PROBLEM REQUIREMENTS ▸
Lines to restate from the data below: from the one containing "Tap the heart icon in likes list" to the one containing "The height and width of the screenshot is (162, 333).", both included. Give them again exactly, and only them.

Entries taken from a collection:
● ● ● ● ● ● ●
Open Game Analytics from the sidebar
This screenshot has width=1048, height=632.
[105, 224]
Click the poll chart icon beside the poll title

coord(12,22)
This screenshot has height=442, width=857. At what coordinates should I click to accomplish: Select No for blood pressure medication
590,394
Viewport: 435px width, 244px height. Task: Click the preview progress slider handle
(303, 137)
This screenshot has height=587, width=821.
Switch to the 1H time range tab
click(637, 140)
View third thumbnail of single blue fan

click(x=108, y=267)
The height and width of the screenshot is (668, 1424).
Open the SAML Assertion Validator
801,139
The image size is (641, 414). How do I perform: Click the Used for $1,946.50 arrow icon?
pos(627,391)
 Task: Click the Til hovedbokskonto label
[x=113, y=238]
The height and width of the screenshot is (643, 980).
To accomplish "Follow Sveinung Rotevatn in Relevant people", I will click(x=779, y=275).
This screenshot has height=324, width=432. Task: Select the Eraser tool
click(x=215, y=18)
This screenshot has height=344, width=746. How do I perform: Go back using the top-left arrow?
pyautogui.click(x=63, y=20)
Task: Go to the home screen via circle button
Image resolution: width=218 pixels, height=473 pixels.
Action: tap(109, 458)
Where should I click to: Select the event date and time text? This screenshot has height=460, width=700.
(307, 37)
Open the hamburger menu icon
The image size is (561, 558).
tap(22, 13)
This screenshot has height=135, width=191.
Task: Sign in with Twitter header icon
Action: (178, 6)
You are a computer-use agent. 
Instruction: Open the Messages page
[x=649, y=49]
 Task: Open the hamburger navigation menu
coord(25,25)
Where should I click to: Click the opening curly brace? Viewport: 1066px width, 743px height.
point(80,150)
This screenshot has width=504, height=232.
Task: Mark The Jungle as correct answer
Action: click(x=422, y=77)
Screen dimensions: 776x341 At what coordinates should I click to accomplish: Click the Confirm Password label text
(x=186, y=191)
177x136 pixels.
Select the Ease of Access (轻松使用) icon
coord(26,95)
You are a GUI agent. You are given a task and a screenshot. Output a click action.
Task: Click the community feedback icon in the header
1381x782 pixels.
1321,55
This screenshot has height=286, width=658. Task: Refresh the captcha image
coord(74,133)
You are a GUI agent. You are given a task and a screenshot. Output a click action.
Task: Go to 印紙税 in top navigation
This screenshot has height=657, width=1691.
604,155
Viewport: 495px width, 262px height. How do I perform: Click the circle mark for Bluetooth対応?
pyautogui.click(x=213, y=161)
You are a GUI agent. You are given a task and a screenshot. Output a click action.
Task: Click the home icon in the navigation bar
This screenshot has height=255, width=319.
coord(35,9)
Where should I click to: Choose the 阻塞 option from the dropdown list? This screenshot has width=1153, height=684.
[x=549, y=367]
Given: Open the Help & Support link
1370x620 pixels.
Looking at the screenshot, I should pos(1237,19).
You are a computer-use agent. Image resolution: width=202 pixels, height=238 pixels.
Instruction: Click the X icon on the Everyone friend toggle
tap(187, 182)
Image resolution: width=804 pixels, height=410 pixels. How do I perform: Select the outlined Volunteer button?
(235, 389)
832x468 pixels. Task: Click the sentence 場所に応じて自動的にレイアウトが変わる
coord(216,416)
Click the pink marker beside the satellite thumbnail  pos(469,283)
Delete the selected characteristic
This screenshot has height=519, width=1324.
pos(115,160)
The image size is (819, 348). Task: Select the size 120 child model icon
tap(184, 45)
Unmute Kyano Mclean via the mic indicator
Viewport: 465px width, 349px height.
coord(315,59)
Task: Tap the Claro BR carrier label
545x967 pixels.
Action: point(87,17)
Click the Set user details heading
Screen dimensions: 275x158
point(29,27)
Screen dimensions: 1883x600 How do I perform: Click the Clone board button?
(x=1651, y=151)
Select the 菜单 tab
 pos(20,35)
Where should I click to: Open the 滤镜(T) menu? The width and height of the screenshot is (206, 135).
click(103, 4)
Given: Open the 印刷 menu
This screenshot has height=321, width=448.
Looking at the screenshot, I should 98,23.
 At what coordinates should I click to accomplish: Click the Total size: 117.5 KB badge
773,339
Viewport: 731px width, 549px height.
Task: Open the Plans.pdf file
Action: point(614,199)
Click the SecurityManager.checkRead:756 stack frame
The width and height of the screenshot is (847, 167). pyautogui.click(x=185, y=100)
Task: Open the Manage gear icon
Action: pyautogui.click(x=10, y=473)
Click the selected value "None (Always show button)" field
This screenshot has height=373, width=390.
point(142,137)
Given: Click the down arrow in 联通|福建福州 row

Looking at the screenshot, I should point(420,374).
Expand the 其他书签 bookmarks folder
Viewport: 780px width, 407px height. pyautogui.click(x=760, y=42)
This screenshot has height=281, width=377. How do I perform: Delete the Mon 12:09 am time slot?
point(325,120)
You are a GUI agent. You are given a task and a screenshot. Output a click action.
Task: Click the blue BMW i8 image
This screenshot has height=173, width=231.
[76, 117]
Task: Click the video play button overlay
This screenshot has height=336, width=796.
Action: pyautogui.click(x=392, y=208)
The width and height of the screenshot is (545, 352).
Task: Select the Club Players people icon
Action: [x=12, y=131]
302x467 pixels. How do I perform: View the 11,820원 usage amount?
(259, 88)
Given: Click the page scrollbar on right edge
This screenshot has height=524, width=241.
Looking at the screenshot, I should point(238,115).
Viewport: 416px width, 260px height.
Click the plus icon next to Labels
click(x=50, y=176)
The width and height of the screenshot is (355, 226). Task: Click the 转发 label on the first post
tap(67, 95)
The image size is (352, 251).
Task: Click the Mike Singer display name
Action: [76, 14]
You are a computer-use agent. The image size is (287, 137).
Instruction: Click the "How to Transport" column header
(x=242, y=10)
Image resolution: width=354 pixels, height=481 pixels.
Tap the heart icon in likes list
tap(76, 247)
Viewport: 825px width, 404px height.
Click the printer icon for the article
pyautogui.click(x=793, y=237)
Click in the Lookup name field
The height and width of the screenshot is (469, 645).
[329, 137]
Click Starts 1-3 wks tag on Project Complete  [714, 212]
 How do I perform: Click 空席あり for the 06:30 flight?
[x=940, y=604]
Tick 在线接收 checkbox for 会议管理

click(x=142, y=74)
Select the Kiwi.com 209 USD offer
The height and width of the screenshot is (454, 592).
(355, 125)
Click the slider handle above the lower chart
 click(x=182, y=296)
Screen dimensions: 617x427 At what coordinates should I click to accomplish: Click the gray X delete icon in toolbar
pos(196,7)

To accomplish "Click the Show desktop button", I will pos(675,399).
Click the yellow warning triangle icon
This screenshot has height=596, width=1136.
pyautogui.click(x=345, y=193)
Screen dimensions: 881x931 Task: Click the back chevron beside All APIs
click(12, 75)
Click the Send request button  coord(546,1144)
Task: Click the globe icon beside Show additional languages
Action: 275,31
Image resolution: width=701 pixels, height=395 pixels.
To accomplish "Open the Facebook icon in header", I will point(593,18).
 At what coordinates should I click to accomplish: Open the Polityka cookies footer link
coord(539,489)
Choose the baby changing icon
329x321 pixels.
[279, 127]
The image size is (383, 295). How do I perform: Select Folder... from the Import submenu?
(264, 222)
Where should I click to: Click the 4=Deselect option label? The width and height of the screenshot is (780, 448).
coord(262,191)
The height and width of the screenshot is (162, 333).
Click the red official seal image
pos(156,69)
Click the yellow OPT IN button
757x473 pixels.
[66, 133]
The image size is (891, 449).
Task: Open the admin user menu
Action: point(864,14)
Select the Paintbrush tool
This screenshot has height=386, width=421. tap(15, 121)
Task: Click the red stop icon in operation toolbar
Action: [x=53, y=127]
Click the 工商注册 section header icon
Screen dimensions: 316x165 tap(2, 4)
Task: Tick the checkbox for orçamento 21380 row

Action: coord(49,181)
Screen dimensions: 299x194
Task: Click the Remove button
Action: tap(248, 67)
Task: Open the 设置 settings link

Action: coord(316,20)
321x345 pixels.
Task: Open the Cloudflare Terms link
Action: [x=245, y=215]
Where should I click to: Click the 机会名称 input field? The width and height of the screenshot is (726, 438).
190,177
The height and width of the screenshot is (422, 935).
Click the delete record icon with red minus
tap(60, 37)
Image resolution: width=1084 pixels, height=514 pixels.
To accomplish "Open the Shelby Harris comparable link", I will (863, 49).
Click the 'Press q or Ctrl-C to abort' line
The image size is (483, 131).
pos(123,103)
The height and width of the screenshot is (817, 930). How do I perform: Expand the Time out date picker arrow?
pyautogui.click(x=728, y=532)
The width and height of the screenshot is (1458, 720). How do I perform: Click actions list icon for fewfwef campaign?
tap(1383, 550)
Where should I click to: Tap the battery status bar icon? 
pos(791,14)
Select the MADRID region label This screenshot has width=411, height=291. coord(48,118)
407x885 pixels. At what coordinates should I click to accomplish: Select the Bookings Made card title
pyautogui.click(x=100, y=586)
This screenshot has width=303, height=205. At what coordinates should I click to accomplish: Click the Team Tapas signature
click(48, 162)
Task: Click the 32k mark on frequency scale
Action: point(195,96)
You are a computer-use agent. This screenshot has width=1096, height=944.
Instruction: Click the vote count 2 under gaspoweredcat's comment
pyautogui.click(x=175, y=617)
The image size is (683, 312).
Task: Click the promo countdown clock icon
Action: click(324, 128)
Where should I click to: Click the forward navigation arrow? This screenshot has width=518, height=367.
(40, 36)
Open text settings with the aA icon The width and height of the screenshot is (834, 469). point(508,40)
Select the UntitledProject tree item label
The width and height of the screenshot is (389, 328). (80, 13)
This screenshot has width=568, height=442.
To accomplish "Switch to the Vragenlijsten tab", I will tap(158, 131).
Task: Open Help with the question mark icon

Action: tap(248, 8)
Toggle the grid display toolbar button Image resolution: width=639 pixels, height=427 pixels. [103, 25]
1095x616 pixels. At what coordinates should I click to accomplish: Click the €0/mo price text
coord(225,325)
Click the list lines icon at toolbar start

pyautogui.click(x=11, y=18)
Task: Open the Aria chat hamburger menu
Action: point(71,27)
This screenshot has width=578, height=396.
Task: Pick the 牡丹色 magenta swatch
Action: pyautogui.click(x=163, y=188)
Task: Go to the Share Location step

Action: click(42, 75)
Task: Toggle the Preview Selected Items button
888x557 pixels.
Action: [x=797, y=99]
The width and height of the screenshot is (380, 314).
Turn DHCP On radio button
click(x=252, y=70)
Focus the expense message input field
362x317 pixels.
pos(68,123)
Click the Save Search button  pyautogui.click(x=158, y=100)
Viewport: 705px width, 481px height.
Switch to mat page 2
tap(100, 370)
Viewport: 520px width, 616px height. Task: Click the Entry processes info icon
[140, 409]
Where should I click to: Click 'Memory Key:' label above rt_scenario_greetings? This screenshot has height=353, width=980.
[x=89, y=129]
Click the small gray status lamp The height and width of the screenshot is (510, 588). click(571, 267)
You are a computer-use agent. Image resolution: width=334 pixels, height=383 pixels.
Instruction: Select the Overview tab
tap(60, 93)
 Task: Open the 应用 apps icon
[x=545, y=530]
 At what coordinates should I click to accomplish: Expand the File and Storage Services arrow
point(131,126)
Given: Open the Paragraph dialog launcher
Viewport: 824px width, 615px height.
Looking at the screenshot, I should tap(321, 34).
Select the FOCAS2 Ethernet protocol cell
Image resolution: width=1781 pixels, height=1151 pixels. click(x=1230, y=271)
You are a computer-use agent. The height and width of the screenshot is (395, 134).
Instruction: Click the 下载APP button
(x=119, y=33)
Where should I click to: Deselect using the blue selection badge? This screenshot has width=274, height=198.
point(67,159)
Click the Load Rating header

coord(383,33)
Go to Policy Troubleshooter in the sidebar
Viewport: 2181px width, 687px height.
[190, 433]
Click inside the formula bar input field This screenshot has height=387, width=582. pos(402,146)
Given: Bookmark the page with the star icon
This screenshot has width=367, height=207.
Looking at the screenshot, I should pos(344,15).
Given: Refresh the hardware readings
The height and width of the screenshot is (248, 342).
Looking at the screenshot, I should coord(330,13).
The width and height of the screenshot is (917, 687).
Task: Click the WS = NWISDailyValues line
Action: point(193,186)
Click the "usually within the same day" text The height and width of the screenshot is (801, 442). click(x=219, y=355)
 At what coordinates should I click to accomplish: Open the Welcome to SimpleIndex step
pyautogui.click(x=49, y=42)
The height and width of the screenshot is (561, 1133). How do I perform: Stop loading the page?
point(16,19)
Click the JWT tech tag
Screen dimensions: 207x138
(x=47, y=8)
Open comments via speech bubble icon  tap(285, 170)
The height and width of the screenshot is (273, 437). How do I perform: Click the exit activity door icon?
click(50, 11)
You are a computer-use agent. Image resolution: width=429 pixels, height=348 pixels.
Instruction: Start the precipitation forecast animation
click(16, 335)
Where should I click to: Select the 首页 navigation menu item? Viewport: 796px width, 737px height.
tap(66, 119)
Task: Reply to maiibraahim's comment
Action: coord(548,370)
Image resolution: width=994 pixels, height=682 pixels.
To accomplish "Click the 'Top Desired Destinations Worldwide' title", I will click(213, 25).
● ● ● ● ● ● ●
OUTPUT ▸
Tap the heart icon in likes list
tap(76, 247)
Viewport: 825px width, 404px height.
Click the printer icon for the article
pyautogui.click(x=793, y=237)
Click in the Lookup name field
The height and width of the screenshot is (469, 645).
[329, 137]
Click Starts 1-3 wks tag on Project Complete  [714, 212]
 How do I perform: Click 空席あり for the 06:30 flight?
[x=940, y=604]
Tick 在线接收 checkbox for 会议管理

click(x=142, y=74)
Select the Kiwi.com 209 USD offer
The height and width of the screenshot is (454, 592).
(355, 125)
Click the slider handle above the lower chart
 click(x=182, y=296)
Screen dimensions: 617x427 At what coordinates should I click to accomplish: Click the gray X delete icon in toolbar
pos(196,7)

To accomplish "Click the Show desktop button", I will pos(675,399).
Click the yellow warning triangle icon
This screenshot has height=596, width=1136.
pyautogui.click(x=345, y=193)
Screen dimensions: 881x931 Task: Click the back chevron beside All APIs
click(12, 75)
Click the Send request button  coord(546,1144)
Task: Click the globe icon beside Show additional languages
Action: 275,31
Image resolution: width=701 pixels, height=395 pixels.
To accomplish "Open the Facebook icon in header", I will point(593,18).
 At what coordinates should I click to accomplish: Open the Polityka cookies footer link
coord(539,489)
Choose the baby changing icon
329x321 pixels.
[279, 127]
The image size is (383, 295). How do I perform: Select Folder... from the Import submenu?
(264, 222)
Where should I click to: Click the 4=Deselect option label? The width and height of the screenshot is (780, 448).
coord(262,191)
The height and width of the screenshot is (162, 333).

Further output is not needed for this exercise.